## Stated problem
Copy out the rows verbatim, beginning with the line that contains "Where should I click to: Open three-dot" and ending after the line that contains "[x=396, y=344]".

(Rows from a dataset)
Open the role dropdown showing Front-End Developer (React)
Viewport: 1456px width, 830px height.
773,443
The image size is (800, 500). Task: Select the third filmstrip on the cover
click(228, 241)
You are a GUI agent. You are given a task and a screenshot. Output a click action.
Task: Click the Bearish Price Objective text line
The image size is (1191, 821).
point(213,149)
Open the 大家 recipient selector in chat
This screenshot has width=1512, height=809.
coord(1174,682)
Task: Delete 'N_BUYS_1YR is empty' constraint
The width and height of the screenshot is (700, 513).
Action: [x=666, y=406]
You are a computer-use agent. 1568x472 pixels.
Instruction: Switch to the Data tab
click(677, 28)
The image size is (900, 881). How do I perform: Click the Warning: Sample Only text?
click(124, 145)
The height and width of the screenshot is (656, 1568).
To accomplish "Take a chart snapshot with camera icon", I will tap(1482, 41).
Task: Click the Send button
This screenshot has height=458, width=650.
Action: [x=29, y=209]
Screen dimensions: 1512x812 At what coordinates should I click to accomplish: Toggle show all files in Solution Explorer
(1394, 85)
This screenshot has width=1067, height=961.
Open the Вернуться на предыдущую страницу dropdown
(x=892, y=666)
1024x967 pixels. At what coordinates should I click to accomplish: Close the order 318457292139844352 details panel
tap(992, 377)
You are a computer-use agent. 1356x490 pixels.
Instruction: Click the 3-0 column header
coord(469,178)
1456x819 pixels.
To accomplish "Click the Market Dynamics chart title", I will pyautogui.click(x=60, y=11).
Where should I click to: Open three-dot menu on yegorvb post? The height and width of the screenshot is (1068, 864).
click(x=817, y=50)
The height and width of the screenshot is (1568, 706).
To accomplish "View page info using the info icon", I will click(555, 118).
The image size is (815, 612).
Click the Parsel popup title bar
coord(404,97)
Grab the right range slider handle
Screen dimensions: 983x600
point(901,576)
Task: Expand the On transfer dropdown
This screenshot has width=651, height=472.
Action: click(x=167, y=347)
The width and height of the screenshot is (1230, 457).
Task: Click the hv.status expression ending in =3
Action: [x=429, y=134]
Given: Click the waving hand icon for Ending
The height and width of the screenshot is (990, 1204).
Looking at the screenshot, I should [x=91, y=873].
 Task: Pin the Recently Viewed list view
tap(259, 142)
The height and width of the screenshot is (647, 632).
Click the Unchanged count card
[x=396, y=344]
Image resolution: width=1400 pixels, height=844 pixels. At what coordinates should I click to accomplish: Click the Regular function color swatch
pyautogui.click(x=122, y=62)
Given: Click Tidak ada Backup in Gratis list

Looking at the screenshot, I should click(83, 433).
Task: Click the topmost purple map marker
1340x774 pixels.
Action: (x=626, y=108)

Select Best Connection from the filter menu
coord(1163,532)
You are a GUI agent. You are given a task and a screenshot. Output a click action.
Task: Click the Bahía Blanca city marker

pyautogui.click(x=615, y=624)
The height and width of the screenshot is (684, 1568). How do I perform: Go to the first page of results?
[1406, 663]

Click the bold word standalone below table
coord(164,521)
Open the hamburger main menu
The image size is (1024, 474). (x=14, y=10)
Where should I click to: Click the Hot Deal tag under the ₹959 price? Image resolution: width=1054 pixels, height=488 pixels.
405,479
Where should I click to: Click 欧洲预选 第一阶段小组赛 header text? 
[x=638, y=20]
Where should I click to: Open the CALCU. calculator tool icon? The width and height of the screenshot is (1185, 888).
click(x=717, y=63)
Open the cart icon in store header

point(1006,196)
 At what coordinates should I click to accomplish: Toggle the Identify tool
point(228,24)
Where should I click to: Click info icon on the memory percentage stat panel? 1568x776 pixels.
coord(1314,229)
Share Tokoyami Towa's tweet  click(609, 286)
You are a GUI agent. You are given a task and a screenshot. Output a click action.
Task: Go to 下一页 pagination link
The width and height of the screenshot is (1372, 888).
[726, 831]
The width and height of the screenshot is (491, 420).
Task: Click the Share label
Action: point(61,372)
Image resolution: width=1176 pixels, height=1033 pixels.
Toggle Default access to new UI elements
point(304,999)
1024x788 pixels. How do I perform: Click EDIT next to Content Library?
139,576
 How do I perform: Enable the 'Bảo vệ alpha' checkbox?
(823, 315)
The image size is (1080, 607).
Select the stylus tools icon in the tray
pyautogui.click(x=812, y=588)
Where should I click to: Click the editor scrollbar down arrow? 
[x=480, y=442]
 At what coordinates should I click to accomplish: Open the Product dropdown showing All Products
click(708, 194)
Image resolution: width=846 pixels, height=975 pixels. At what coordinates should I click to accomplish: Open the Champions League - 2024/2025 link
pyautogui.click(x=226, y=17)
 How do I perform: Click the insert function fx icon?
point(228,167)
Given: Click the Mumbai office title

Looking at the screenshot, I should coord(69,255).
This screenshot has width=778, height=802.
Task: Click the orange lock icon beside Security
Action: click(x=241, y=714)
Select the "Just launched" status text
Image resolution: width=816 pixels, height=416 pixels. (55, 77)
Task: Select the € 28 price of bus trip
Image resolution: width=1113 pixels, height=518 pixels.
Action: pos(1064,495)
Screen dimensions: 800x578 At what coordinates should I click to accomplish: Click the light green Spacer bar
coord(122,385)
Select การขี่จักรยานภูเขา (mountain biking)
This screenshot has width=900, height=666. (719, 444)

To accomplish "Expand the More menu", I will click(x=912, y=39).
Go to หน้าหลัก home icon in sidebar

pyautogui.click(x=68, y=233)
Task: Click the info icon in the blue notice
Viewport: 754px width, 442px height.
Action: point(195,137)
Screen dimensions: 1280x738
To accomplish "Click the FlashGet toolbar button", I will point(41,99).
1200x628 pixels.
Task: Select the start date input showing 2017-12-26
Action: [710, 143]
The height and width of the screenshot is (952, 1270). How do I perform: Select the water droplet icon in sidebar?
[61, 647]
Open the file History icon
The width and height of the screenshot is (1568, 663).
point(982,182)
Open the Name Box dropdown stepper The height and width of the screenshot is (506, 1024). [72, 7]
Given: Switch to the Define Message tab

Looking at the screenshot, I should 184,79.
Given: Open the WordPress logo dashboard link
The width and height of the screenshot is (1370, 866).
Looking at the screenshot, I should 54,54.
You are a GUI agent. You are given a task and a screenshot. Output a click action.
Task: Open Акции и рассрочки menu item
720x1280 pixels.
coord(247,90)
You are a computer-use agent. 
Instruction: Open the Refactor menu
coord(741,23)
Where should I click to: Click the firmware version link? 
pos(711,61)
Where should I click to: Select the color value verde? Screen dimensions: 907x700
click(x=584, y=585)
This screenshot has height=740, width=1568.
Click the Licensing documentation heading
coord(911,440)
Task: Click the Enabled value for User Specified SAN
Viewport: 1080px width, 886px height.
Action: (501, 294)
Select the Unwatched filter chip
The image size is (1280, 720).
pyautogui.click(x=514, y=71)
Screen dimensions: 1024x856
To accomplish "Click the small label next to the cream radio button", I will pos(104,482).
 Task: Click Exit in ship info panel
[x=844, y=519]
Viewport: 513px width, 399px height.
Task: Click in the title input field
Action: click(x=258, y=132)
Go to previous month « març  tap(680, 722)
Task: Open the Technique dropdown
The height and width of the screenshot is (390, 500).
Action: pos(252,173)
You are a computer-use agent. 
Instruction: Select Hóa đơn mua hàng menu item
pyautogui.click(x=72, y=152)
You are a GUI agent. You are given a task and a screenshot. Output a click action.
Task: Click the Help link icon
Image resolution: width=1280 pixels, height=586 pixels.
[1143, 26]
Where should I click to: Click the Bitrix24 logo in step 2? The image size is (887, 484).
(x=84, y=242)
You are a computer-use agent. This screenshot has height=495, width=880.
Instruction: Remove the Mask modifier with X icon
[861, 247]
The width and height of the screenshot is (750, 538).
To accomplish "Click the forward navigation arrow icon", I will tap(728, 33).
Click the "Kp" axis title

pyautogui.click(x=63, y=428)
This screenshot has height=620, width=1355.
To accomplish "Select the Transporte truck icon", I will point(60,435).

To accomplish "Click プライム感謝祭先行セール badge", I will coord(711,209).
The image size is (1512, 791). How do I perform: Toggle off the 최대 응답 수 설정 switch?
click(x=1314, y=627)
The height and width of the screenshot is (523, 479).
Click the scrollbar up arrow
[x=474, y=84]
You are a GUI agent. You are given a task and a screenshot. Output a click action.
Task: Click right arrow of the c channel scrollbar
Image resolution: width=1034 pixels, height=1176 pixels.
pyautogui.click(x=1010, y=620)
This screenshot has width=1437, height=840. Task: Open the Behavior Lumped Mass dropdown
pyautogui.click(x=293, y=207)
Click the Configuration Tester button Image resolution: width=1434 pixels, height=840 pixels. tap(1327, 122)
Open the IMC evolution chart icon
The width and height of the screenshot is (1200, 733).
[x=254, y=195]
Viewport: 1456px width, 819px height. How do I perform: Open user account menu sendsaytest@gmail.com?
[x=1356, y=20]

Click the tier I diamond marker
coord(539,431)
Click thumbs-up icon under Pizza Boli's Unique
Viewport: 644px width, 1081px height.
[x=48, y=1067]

## Reply to the task
Where should I click to: Open three-dot menu on yegorvb post? The height and width of the screenshot is (1068, 864).
click(x=817, y=50)
The height and width of the screenshot is (1568, 706).
To accomplish "View page info using the info icon", I will click(555, 118).
The image size is (815, 612).
Click the Parsel popup title bar
coord(404,97)
Grab the right range slider handle
Screen dimensions: 983x600
point(901,576)
Task: Expand the On transfer dropdown
This screenshot has width=651, height=472.
Action: click(x=167, y=347)
The width and height of the screenshot is (1230, 457).
Task: Click the hv.status expression ending in =3
Action: [x=429, y=134]
Given: Click the waving hand icon for Ending
The height and width of the screenshot is (990, 1204).
Looking at the screenshot, I should [x=91, y=873].
 Task: Pin the Recently Viewed list view
tap(259, 142)
The height and width of the screenshot is (647, 632).
Click the Unchanged count card
[x=396, y=344]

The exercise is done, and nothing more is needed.